Another notable part of Clayworth v. Pfizer, Inc., ___ Cal.4th ___ (Jul. 12, 2010) is its confirmation that plaintiffs who did not purchase a product "directly" from the defendant may nonetheless bring a UCL claim and recover restitution if the plaintiff's loss can be traced to the defendant's pockets. This was an issue in some cases involving purchases of products from retail intermediaries, until the Court of Appeal rejected the argument in Shersher v. Superior Court, 154 Cal.App.4th 1491 (2007) (discussed in this blog post).

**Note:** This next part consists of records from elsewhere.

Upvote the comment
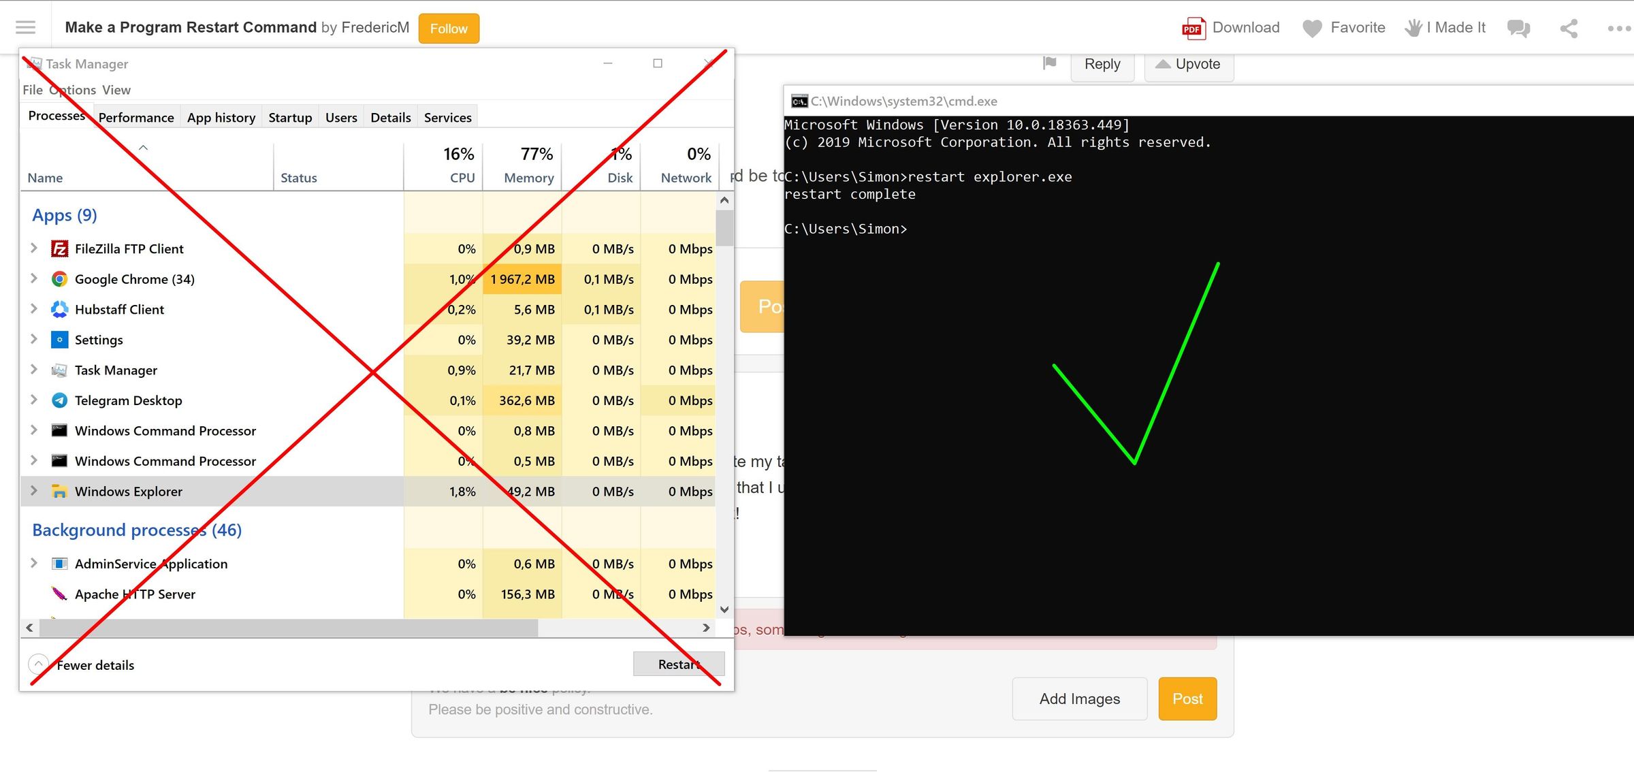This screenshot has height=772, width=1634. coord(1189,63)
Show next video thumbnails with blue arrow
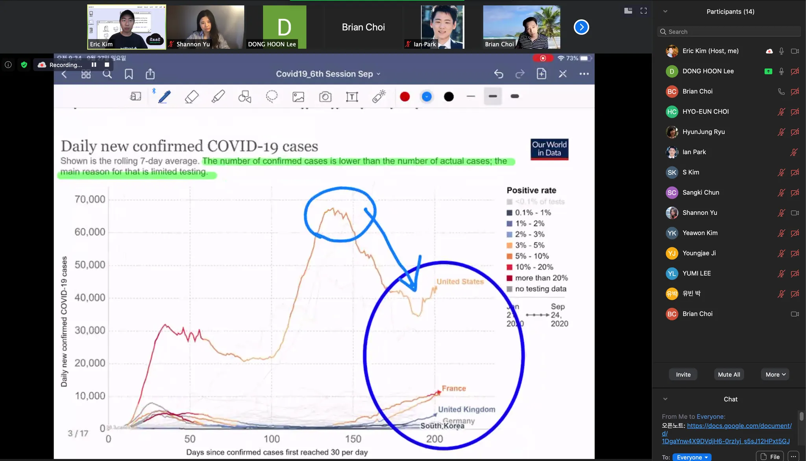Viewport: 806px width, 461px height. tap(581, 27)
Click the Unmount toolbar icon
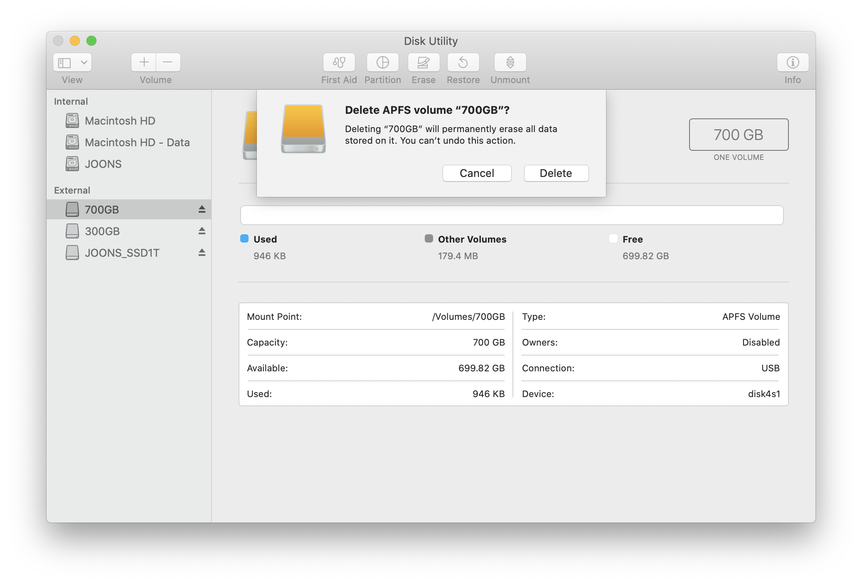 coord(510,62)
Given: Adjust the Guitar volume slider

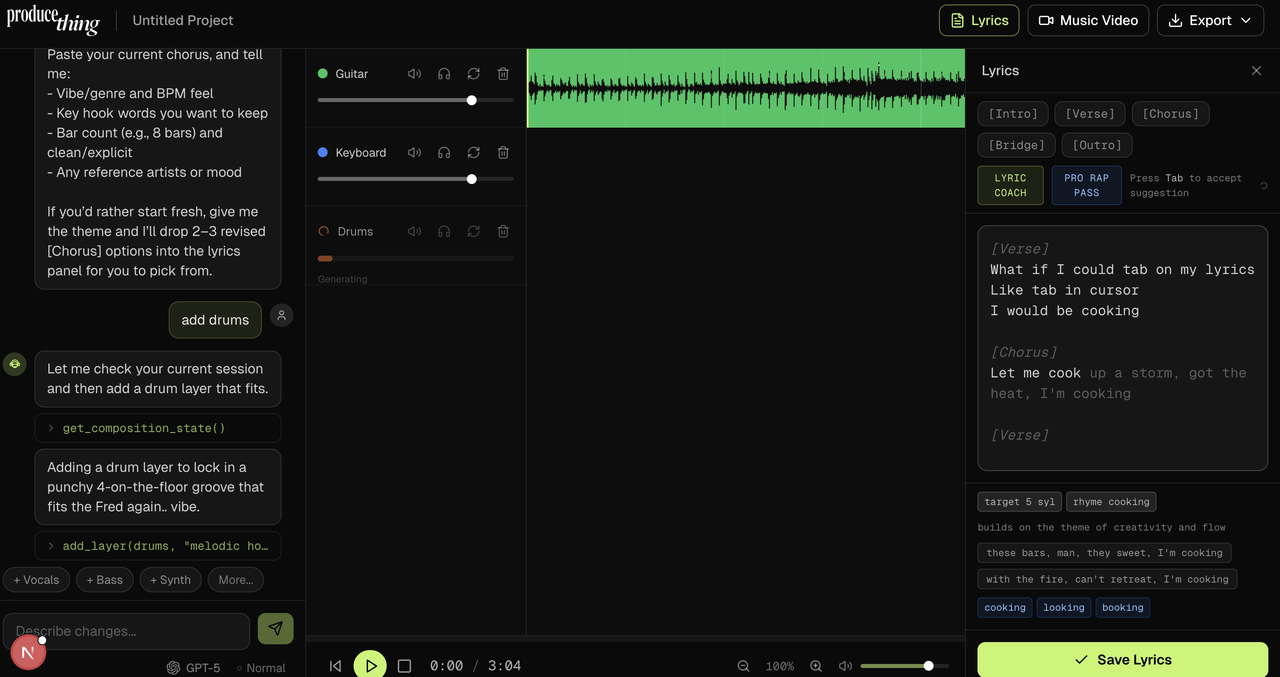Looking at the screenshot, I should tap(472, 100).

The Supreme Court adopted the rule of Shersher in Clayworth:
While the voters clearly intended to restrict UCL standing, they just as plainly preserved standing for those who had had business dealings with a defendant and had lost money or property as a result of the defendant’s unfair business practices. (Prop. 64, § 1, subds. (b), (d); see § 17204.) Under that standard, Pharmacies have established standing. To distribute their pharmaceuticals, Manufacturers depend on a network of wholesalers and retailers. Pharmacies acted as retailers for Manufacturers’ drugs and thus had indirect business dealings with Manufacturers. (See Shersher v. Superior Court (2007) 154 Cal.App.4th 1491, 1499-1500 [indirect purchases may support UCL standing].) They lost money: the overcharges they paid. (See Hall v. Time Inc. (2008) 158 Cal.App.4th 847, 854 [§ 17204 standard is satisfied when the plaintiff has “expended money due to the defendant’s acts of unfair competition”].) Finally, that loss was the result of an unfair business practice: Pharmacies paid more than they otherwise would have because of a price-fixing conspiracy in violation of state law. The voters’ intent that under Proposition 64 suits be limited to those who suffer injury in fact is satisfied here. (See Chattanooga Foundry v. Atlanta, supra, 203 U.S. at p. 396 [“A person whose property is diminished by a payment of money wrongfully induced is injured in his property.”].)Slip op. at 38-39 (emphasis added).